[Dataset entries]
=======
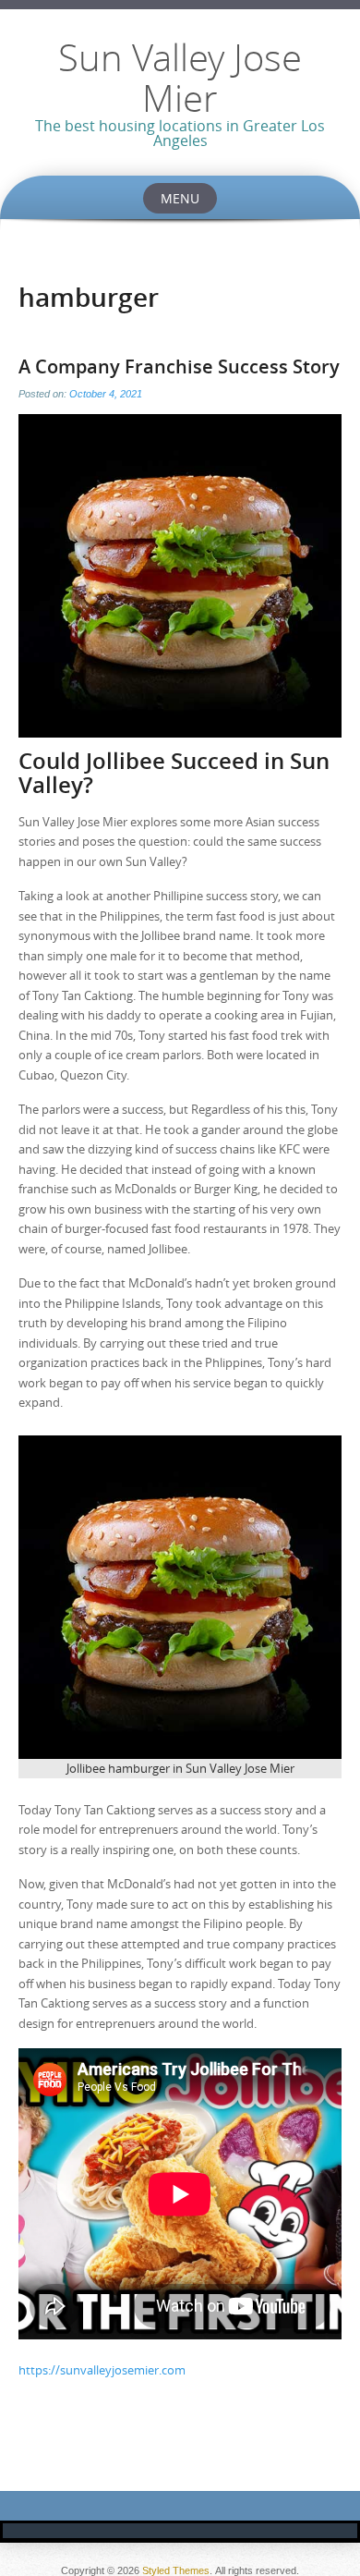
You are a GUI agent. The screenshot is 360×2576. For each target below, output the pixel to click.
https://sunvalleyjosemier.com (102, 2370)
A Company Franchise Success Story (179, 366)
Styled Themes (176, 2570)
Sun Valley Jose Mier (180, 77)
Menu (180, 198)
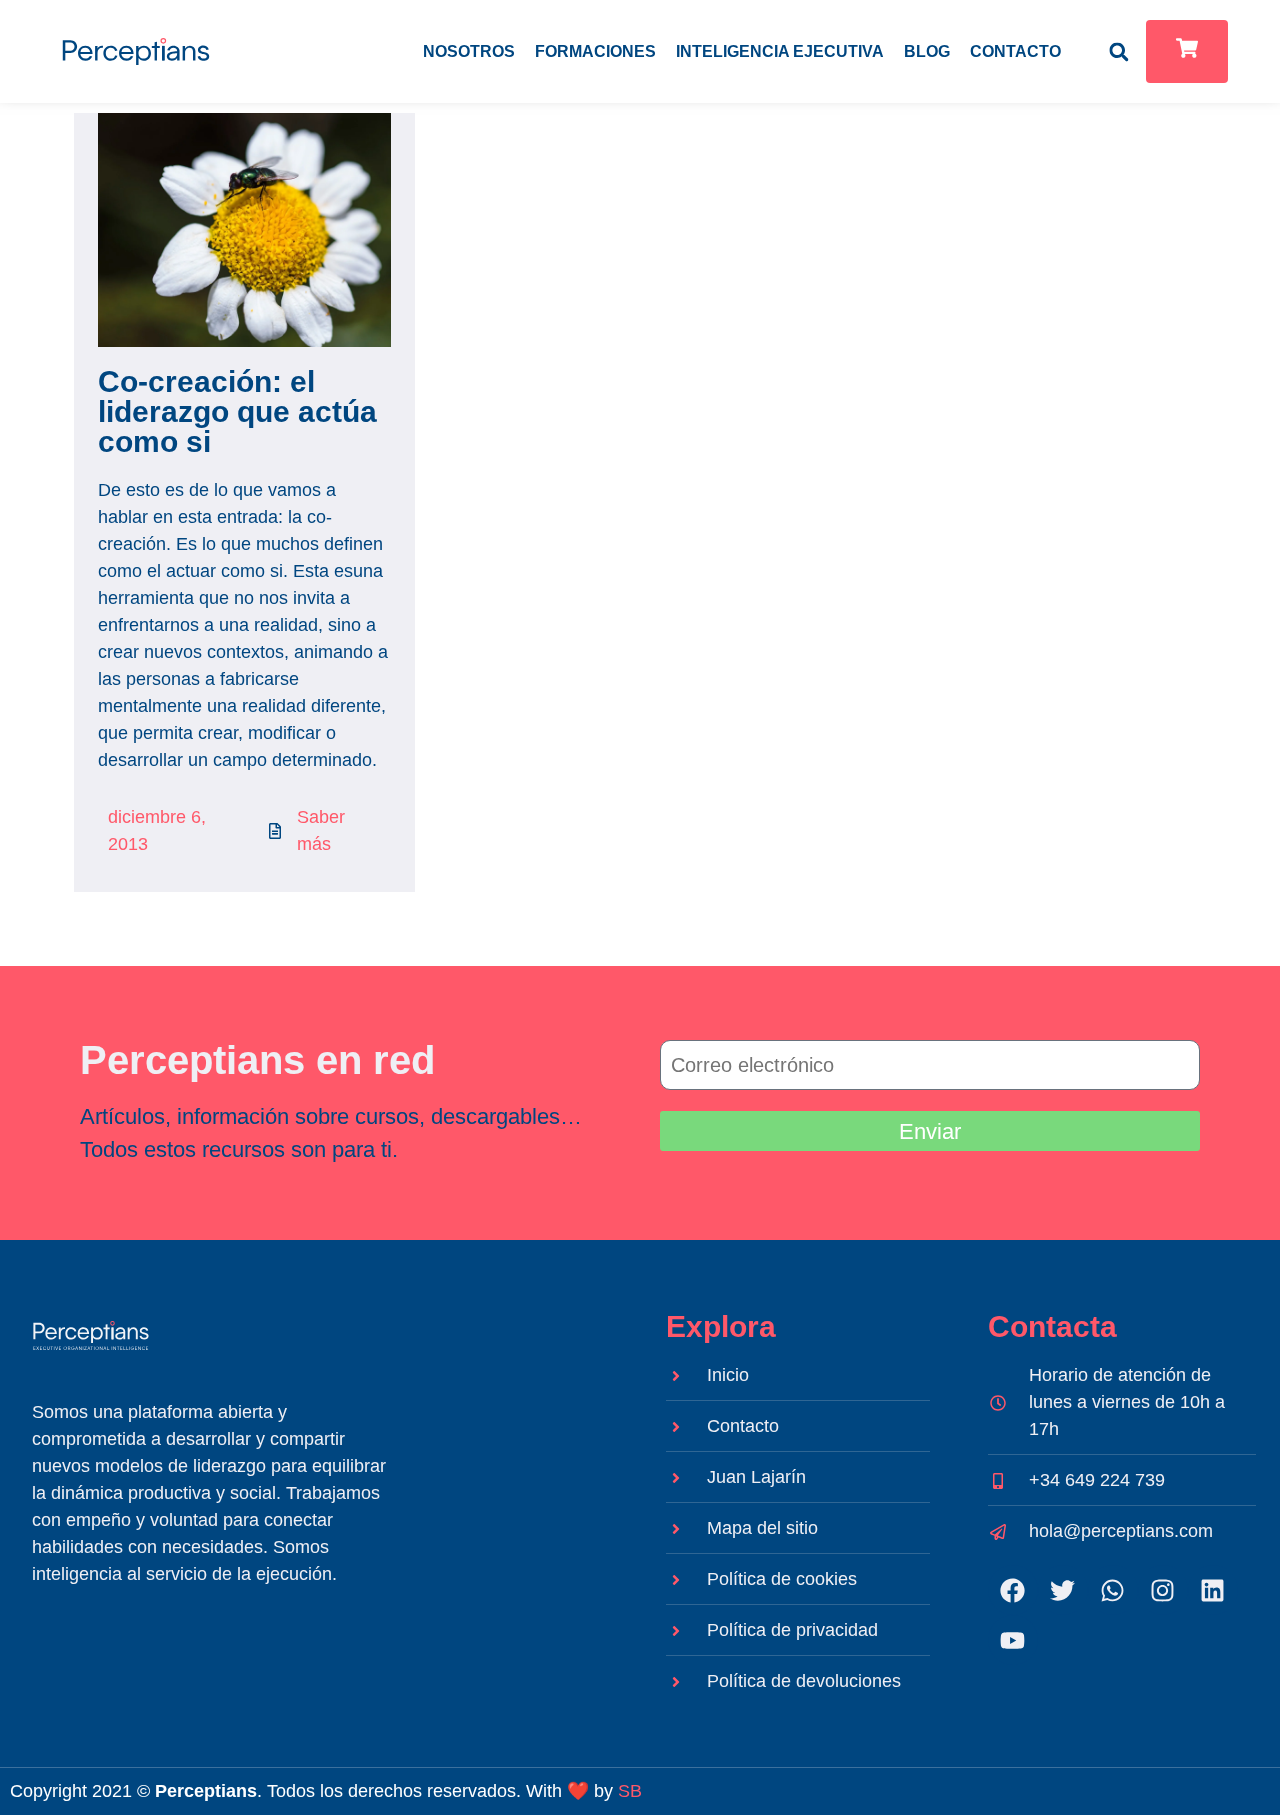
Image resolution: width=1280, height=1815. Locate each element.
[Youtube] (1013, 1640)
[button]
=======
__Task instructions__
Reproduce every record verbatim, please. Omit the images.

__Response for this exercise__
You are a GUI agent. The screenshot is 360×2576. For each target below, output the pixel to click.
https://sunvalleyjosemier.com (102, 2370)
A Company Franchise Success Story (179, 366)
Styled Themes (176, 2570)
Sun Valley Jose Mier (180, 77)
Menu (180, 198)
Image resolution: width=1280, height=1815. Locate each element.
[Youtube] (1013, 1640)
[button]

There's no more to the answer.